● **Assigned task**
The records should be repeated word for word, pictures excluded.

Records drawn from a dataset
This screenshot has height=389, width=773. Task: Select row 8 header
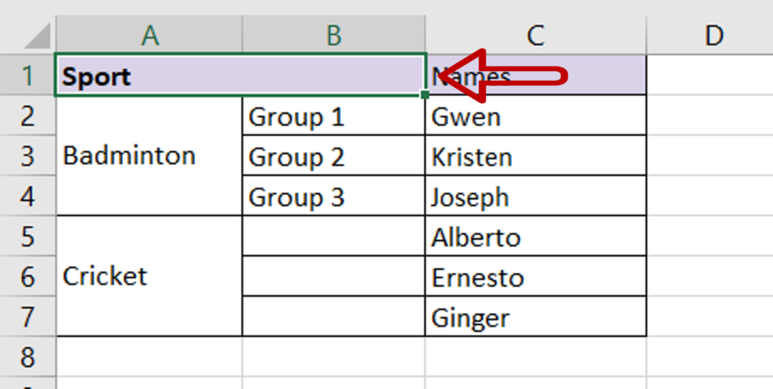click(x=28, y=357)
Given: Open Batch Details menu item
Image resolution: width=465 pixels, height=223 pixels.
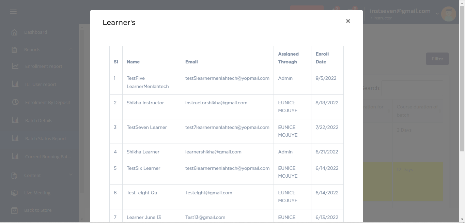Looking at the screenshot, I should click(x=38, y=121).
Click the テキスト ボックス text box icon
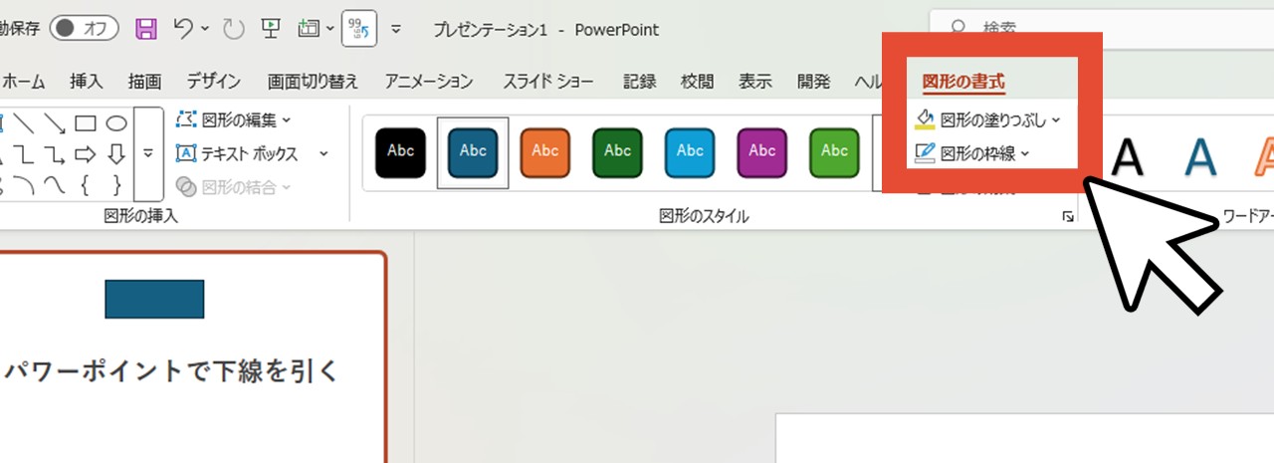Viewport: 1274px width, 463px height. [x=186, y=153]
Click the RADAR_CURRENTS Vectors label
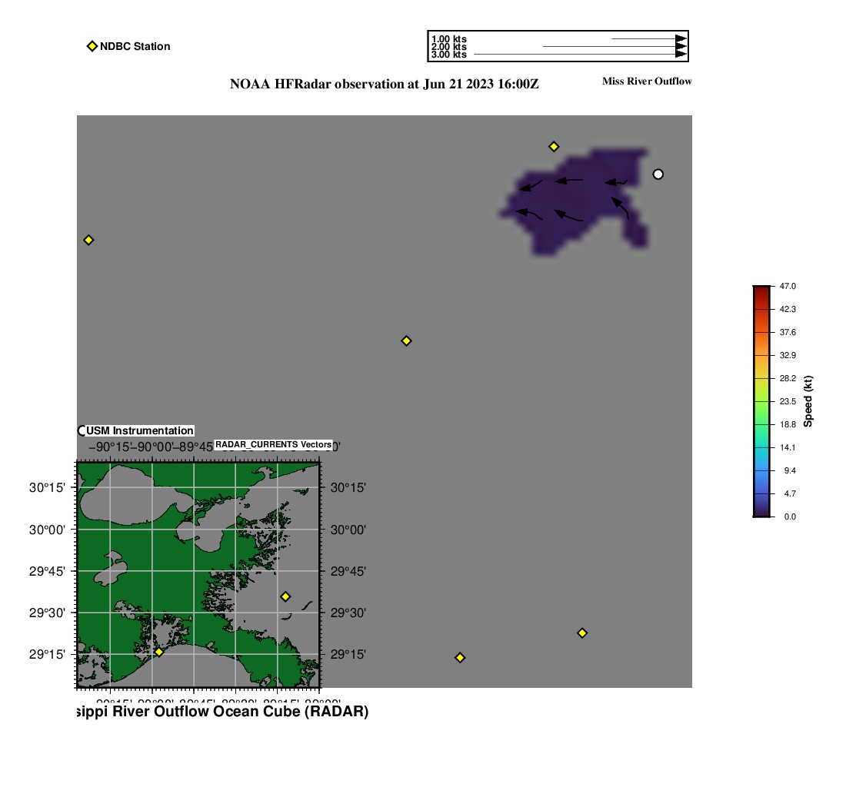 273,445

● **Answer for the task**
This screenshot has height=389, width=773. Task: Select row 8 header
click(x=28, y=357)
Given: Open Batch Details menu item
Image resolution: width=465 pixels, height=223 pixels.
Looking at the screenshot, I should click(x=38, y=121).
Click the テキスト ボックス text box icon
Viewport: 1274px width, 463px height. [x=186, y=153]
Click the RADAR_CURRENTS Vectors label
 273,445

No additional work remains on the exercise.